Question

Consider the following two languages over the alphabet \( \{a, b\} \): \[ L_1 = \{ \alpha \beta \alpha \mid \alpha \in \{a, b\}^+ { and } \beta \in \{a, b\}^+ \} \] \[ L_2 = \{ \alpha \beta \alpha \mid \alpha \in \{a\}^+ { and } \beta \in \{a, b\}^+ \} \] Which ONE of the following statements is CORRECT?

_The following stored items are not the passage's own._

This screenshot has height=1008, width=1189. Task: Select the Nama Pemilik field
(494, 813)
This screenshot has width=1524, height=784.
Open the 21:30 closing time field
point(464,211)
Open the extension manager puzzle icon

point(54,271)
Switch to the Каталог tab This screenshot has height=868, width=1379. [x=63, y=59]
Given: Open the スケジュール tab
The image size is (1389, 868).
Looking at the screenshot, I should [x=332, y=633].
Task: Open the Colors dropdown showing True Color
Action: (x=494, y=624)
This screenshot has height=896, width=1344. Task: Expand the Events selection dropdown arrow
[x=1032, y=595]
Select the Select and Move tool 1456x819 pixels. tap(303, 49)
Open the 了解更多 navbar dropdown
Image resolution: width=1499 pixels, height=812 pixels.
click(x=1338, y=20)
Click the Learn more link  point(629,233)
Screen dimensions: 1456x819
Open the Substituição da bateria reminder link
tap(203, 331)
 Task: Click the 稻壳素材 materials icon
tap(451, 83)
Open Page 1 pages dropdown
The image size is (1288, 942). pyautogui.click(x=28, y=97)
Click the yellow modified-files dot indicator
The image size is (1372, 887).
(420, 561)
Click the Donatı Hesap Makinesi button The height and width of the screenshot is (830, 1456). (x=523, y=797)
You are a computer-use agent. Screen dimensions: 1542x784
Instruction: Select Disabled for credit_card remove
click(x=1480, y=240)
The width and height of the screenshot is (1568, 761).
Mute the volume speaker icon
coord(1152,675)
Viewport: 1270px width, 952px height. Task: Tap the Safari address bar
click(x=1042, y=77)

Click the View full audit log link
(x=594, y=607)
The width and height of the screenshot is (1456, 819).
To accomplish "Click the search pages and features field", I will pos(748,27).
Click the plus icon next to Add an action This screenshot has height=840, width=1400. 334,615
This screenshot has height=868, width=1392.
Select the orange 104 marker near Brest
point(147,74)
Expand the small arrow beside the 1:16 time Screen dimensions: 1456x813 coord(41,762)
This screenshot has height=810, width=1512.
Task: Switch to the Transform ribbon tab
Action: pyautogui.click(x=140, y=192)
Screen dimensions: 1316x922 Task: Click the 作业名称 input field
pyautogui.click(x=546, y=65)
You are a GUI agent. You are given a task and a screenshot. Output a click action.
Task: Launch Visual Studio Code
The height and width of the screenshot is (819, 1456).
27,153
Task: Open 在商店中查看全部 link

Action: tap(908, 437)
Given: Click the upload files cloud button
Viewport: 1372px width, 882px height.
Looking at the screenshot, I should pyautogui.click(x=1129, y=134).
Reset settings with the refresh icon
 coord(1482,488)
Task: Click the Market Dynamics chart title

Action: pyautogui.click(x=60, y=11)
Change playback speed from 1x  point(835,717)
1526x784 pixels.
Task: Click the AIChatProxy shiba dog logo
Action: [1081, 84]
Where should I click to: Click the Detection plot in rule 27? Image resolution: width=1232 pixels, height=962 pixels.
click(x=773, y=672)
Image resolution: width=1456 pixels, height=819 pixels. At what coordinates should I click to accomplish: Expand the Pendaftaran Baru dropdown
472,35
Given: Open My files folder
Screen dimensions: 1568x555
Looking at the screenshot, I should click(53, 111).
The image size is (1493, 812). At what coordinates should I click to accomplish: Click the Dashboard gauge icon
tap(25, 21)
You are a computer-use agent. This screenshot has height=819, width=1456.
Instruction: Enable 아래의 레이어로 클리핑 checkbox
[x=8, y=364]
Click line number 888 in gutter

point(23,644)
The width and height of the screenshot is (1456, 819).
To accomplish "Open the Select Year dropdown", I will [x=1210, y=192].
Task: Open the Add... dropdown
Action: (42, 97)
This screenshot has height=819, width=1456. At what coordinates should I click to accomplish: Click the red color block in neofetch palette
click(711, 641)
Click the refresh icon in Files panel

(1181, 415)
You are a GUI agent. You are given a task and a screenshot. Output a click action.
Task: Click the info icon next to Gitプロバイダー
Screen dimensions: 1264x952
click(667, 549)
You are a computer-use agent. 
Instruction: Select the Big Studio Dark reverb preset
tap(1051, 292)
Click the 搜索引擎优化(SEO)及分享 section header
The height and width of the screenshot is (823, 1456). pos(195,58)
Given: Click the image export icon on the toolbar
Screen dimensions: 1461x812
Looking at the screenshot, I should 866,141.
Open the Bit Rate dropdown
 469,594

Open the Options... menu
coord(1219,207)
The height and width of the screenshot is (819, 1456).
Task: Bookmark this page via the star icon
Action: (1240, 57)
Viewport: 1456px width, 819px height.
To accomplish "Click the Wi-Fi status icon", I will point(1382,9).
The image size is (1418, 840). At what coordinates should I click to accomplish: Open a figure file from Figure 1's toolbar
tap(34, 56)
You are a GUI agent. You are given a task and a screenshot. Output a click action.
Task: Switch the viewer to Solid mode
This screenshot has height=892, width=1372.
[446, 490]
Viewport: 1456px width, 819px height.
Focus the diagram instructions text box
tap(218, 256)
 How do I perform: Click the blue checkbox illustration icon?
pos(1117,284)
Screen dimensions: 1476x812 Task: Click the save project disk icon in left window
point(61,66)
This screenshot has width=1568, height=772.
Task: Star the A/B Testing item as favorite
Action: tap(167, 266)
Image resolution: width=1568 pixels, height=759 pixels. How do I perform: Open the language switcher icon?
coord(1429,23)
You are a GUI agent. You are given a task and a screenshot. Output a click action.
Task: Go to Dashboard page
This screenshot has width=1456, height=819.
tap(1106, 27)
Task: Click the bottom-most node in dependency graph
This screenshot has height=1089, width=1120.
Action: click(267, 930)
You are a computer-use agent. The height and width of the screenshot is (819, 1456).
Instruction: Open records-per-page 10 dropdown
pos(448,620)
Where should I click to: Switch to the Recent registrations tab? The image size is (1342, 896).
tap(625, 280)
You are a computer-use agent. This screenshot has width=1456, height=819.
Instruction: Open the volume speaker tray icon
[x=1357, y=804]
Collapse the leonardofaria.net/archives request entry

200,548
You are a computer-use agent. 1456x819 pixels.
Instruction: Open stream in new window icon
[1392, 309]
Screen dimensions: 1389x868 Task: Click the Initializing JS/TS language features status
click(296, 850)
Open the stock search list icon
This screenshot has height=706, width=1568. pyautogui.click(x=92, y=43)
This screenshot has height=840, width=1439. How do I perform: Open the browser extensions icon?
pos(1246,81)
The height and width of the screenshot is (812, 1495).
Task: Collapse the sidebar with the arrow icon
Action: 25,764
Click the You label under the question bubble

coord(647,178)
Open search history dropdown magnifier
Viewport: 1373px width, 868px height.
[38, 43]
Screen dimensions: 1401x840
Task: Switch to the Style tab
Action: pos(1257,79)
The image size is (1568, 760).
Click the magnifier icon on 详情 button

• A. Both \( L_1 \) and \( L_2 \) are regular languages.
• B. \( L_1 \) is a regular language but \( L_2 \) is not a regular language.
• C. \( L_1 \) is not a regular language but \( L_2 \) is a regular language.
• D. Neither \( L_1 \) nor \( L_2 \) is a regular language.

Hint:

A language where the prefix must match the suffix typically requires memory beyond what a finite automaton can provide, making it non-regular. However, languages with more restrictive patterns, like \( L_2 \), can often be regular.

Answer 1

The Correct Option is C

We are given two languages, \( L_1 \) and \( L_2 \), and need to determine which statement is correct regarding their regularity.

1. For \( L_1 \):
The language \( L_1 \) consists of strings of the form \( \alpha \beta \alpha \), where both \( \alpha \) and \( \beta \) can be any non-empty strings over \( \{a, b\} \).
Since the string \( \alpha \) appears twice (once as a prefix and once as a suffix), this language is not regular, as it requires the ability to "remember" the prefix to match it with the suffix, which a finite automaton cannot do.

2. For \( L_2 \):
The language \( L_2 \) consists of strings of the form \( \alpha \beta \alpha \), where \( \alpha \) consists only of \( a \)'s and \( \beta \) can be any string over \( \{a, b\} \).
This restriction makes the language \( L_2 \) regular, as a finite automaton can track the repetition of the prefix \( \alpha \) and match it with the suffix.

Thus, the correct answer is \( \boxed{C} \).